Он и не понял, в какой момент мармышкино сопротивление превратилось в осторожную ласку. Она тихонько погладила его одной ладонью по затылку, а вторую положила на плечо, и это оказалось настолько приятно, что Андрей застонал, не отрываясь от её губ и груди с острыми сосками, которые было так восхитительно возбуждающе сжимать…
…Они даже не заметили, как двери лифта раздвинулись с оглушительным грохотом, и кто-то весело и пьяно произнёс:
— Оп-па! Интим!
Анна
Вчерашний Палыч заявился, как снег на голову. И с одной стороны, я этого человека-торта готова была убить за то, что так рано нас освободил — между ног-то уже горело всё — и в то же время была ему благодарна. Ни к чему это, ни к чему!
Но у Дятла, наверное, во рту какой-нибудь наркотик или афродизиак. А как ещё можно объяснить то, что я теряю голову от его поцелуев?
Я, конечно, люблю целоваться, но не до такой же степени… Я ведь даже не знаю, как его зовут!
И эта «мармышка»… Убила бы гада!
Когда Палыч радостно возопил про интим, мы с Дятлом отшатнулись друг от друга, и я при этом ударилась головой о стенку лифта. Зашипев, потёрла затылок и посмотрела на соседа, наверное, с ненавистью — по крайней мере он от этого моего взгляда вздрогнул.
Господи, спасибо, что ты на этот раз не дал нам… э-э-э… полураздеться. Вот Палыч был бы счастлив. Ещё и телефон бы достал — запечатлеть прекрасную картину «Голожопые в лифте».
И мы с Дятлом потом были бы звёздами инстаграма. Хотя… не уверена, что Палыч слышал про инстаграм…
— Ну и прально, прально, — продолжал радоваться наш дважды спаситель, — чем ещё заниматься, мля, когда в лифте застреваешь!
— Можно на стенах рисовать, — предложила я, застёгивая куртку наглухо, до самой шеи. Не знаю даже, зачем, в лифте было жарковато — особенно после случившегося, — да и домой скоро приеду, но… Так я, наверное, чувствовала себя более защищённой. От Дятла, который решил, что будет долбить не только свою квартиру, но и меня.
— Я те нарисую, мля! — погрозил мне пальцем человек-торт.

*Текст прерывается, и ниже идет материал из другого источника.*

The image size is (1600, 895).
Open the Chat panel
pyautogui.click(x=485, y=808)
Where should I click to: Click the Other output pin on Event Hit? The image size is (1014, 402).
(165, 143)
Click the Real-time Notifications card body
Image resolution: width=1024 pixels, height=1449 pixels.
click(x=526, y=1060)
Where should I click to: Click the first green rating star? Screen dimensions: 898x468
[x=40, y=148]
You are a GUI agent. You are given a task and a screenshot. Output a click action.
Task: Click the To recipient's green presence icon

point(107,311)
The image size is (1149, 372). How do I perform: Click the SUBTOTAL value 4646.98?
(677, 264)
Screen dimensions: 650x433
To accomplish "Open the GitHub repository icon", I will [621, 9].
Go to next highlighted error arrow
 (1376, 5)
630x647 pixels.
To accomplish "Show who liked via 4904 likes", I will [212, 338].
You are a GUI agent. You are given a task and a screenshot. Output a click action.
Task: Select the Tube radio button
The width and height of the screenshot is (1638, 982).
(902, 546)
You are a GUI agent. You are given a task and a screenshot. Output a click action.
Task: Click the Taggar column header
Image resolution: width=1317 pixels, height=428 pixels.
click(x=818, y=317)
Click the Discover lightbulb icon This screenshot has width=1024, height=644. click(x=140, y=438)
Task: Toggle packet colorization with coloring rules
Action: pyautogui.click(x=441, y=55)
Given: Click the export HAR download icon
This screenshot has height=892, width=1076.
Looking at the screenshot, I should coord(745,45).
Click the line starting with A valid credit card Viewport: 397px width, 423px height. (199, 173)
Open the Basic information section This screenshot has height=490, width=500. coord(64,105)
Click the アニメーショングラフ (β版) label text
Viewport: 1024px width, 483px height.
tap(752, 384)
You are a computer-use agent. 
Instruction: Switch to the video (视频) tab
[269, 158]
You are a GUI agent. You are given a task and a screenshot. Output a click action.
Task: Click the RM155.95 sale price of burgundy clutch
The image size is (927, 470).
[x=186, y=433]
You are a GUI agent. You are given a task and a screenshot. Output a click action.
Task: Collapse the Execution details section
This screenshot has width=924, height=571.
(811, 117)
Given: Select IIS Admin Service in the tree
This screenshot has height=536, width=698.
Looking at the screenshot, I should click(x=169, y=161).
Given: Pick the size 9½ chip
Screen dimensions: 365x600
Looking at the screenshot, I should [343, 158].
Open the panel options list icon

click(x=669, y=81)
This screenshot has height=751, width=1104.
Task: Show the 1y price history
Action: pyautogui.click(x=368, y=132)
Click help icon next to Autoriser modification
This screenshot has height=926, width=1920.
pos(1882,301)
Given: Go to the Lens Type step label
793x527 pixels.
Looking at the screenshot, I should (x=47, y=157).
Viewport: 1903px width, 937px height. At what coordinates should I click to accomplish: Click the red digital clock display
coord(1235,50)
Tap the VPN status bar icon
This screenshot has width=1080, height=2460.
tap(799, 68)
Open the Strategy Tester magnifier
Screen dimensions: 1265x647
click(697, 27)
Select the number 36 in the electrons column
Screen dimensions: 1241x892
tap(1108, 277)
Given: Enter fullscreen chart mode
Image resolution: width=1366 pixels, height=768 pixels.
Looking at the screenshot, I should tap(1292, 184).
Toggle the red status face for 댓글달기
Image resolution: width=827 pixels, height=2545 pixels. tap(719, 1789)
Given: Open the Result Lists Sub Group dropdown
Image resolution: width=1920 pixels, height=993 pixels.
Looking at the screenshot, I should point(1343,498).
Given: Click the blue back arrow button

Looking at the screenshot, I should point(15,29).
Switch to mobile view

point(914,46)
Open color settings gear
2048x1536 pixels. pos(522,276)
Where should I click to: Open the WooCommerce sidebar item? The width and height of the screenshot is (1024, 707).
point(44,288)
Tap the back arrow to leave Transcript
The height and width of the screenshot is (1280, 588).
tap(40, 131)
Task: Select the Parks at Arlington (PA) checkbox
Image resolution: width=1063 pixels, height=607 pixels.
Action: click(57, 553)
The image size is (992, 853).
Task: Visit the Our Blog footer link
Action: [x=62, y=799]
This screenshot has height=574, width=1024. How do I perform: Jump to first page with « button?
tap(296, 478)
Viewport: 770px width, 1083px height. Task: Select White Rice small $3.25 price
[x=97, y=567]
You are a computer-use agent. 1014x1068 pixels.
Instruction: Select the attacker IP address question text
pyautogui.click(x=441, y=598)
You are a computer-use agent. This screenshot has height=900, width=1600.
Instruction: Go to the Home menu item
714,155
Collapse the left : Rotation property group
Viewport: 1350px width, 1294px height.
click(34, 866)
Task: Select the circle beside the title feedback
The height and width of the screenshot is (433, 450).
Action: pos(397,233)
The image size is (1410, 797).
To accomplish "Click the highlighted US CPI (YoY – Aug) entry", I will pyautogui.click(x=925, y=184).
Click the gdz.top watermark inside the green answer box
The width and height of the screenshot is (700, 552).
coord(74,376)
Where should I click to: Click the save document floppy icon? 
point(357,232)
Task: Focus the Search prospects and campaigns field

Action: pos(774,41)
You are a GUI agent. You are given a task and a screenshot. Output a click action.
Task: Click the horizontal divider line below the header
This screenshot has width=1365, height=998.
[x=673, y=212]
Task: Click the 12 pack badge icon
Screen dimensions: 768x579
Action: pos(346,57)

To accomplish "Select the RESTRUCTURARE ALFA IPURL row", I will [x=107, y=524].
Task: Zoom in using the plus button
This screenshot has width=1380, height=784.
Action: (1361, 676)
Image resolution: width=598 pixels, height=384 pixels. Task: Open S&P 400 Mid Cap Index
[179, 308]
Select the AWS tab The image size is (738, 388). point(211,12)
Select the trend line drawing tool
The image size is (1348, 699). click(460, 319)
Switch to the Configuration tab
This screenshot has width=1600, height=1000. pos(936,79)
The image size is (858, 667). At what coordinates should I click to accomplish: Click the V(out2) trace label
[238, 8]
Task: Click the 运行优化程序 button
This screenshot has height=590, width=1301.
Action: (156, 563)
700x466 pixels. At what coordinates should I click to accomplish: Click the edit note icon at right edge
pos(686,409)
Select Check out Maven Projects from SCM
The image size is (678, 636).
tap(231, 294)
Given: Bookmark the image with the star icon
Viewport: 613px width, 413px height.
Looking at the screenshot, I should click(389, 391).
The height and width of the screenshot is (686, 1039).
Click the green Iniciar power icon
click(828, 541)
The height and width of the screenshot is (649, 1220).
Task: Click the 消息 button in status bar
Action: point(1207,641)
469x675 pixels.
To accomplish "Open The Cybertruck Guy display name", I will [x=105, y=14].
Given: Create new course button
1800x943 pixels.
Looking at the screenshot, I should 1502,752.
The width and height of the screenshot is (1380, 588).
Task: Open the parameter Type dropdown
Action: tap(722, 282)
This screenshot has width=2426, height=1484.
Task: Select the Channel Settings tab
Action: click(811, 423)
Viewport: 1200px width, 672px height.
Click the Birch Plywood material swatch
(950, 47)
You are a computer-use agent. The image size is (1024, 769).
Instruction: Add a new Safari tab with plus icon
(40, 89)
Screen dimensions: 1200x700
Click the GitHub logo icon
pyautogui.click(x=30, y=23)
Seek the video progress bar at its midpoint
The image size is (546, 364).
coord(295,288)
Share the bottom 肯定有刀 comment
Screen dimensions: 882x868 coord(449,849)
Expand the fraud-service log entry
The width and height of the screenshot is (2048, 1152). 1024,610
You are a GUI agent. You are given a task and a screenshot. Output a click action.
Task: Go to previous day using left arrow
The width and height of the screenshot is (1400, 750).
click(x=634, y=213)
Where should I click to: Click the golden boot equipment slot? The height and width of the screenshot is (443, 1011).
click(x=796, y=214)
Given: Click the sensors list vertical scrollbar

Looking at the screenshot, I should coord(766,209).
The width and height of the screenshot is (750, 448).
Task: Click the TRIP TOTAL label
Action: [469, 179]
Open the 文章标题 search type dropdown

Хотя… он скорее человек-перегар. — Я тя тогда из этого лифта не выпущу, пока не отмоешь!
— Не волнуйтесь, — вмешался соседушка. — У нас нет с собой ничего, чем рисовать на стенах можно.
— На стенах рисовать можно всем, — возразила я. — Я вот в детстве творогом рисовала, а мой троюродный братик — собственными какашками.
— Фу, — хором сказали Дятел и Палыч.
— Фу, — подтвердила я. — Но зато его мама теперь говорит, что это была его первая в жизни инсталляция. Художником вырос.
— Инста… что? — переспросил сосед, пока человек-перегар просто молча моргал. — Я знаю только инстаграм.
— Да это почти то же самое, — ответила я и, отодвинув в сторону сначала Дятла, а потом и Палыча, выбралась наружу. — Только инсталляция.
Андрей
Мармышка так быстро свинтила вверх по лестнице, что Андрей и глазом моргнуть не успел. Он попытался её догнать, поначалу полагая, что это получится довольно легко — всё-таки ноги у него были в два раза длиннее, — но не вышло. Соседка будто включила сверхскорость.
Не вышло у них работы над ошибками. Точнее, у него не вышло. Хотел ведь извиниться, но… вместо этого опять напортачил.
Что-то это ему напоминало, и Андрей, разгружая продукты, пытался понять, что именно. Вспомнил, когда достал из пакета упаковку с зефиром в шоколаде, который собирался завтра отвезти маме и Карише. Сестра такой зефир обожала.
— А меня в школе один мальчик за волосы хватает и дразнит, — жаловалась она брату и матери пару недель назад. — Дёрнет за косичку и убежит! Вот зачем?
— Не зачем, а почему, — ответила мама наставительно. — Потому что влюбился. Ты у него так и спроси в следующий раз.